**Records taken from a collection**
******************************

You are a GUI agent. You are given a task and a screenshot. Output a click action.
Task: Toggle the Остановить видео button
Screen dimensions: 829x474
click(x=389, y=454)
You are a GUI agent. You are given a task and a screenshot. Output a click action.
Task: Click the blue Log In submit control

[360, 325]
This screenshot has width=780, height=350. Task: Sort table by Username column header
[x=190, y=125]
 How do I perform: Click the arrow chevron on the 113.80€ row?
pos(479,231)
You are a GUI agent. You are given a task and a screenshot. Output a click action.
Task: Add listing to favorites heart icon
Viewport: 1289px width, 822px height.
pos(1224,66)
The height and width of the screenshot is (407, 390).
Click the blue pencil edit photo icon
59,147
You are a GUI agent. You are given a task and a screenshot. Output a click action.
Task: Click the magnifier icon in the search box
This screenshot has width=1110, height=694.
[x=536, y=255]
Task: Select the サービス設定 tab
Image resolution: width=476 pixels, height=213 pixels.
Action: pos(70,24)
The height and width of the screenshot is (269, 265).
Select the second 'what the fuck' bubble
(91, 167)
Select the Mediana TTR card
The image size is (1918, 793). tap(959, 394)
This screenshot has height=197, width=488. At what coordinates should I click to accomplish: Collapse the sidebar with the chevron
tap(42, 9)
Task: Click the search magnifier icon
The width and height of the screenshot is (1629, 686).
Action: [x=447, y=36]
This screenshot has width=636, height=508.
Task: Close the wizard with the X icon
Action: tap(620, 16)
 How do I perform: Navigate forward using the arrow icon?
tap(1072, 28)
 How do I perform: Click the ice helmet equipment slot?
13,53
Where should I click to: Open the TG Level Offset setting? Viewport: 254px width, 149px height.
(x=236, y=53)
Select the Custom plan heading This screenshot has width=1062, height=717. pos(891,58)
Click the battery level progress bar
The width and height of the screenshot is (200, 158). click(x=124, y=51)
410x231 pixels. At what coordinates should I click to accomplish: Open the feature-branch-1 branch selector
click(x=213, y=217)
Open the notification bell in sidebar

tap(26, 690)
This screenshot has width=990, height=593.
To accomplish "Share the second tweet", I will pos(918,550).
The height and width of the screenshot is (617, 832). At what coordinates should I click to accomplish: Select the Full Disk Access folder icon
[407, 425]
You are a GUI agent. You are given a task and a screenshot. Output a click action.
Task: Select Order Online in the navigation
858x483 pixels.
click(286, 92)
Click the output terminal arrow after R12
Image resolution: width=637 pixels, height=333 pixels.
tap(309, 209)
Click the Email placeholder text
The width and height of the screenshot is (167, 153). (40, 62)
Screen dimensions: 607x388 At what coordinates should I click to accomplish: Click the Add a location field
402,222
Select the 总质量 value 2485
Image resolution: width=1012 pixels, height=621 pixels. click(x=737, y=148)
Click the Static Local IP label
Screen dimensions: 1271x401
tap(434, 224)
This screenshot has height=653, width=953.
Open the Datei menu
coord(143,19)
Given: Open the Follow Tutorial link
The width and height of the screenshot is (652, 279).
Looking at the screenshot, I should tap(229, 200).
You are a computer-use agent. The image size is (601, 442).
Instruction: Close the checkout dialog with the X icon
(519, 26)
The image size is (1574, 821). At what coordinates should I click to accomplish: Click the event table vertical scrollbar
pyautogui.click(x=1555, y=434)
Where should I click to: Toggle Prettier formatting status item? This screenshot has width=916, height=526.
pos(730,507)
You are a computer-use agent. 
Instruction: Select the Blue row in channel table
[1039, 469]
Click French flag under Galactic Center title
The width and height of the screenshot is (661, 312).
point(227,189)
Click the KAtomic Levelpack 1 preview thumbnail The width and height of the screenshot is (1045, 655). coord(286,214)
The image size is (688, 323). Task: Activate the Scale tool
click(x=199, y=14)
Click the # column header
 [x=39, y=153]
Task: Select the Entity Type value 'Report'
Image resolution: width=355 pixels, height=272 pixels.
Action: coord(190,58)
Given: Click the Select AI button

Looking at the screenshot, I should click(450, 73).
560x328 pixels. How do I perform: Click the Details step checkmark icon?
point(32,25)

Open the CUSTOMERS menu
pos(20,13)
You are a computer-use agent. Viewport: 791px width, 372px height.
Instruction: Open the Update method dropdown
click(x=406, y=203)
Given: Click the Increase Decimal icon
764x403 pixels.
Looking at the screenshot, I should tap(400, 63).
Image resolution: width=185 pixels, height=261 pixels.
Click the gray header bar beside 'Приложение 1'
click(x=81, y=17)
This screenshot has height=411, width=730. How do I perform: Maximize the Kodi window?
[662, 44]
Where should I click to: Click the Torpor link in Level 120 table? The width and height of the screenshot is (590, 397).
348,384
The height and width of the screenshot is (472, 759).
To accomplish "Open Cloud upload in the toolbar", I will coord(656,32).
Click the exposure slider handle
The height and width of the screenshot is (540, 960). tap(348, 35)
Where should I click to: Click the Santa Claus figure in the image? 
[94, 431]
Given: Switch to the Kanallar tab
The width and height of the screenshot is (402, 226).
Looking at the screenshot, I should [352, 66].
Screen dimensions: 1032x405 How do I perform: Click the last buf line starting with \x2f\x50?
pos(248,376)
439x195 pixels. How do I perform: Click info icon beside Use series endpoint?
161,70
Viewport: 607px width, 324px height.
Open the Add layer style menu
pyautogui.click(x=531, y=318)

******************************

**Exercise prompt**
Lay out the lines from the one containing "The height and width of the screenshot is (407, 390)." through the one containing "Action: tap(620, 16)" as a numbered list, skipping any blank lines.

**The answer**
1. The height and width of the screenshot is (407, 390).
2. Click the blue pencil edit photo icon
3. 59,147
4. You are a GUI agent. You are given a task and a screenshot. Output a click action.
5. Task: Click the magnifier icon in the search box
6. This screenshot has width=1110, height=694.
7. [x=536, y=255]
8. Task: Select the サービス設定 tab
9. Image resolution: width=476 pixels, height=213 pixels.
10. Action: pos(70,24)
11. The height and width of the screenshot is (269, 265).
12. Select the second 'what the fuck' bubble
13. (91, 167)
14. Select the Mediana TTR card
15. The image size is (1918, 793). tap(959, 394)
16. This screenshot has height=197, width=488. At what coordinates should I click to accomplish: Collapse the sidebar with the chevron
17. tap(42, 9)
18. Task: Click the search magnifier icon
19. The width and height of the screenshot is (1629, 686).
20. Action: [x=447, y=36]
21. This screenshot has width=636, height=508.
22. Task: Close the wizard with the X icon
23. Action: tap(620, 16)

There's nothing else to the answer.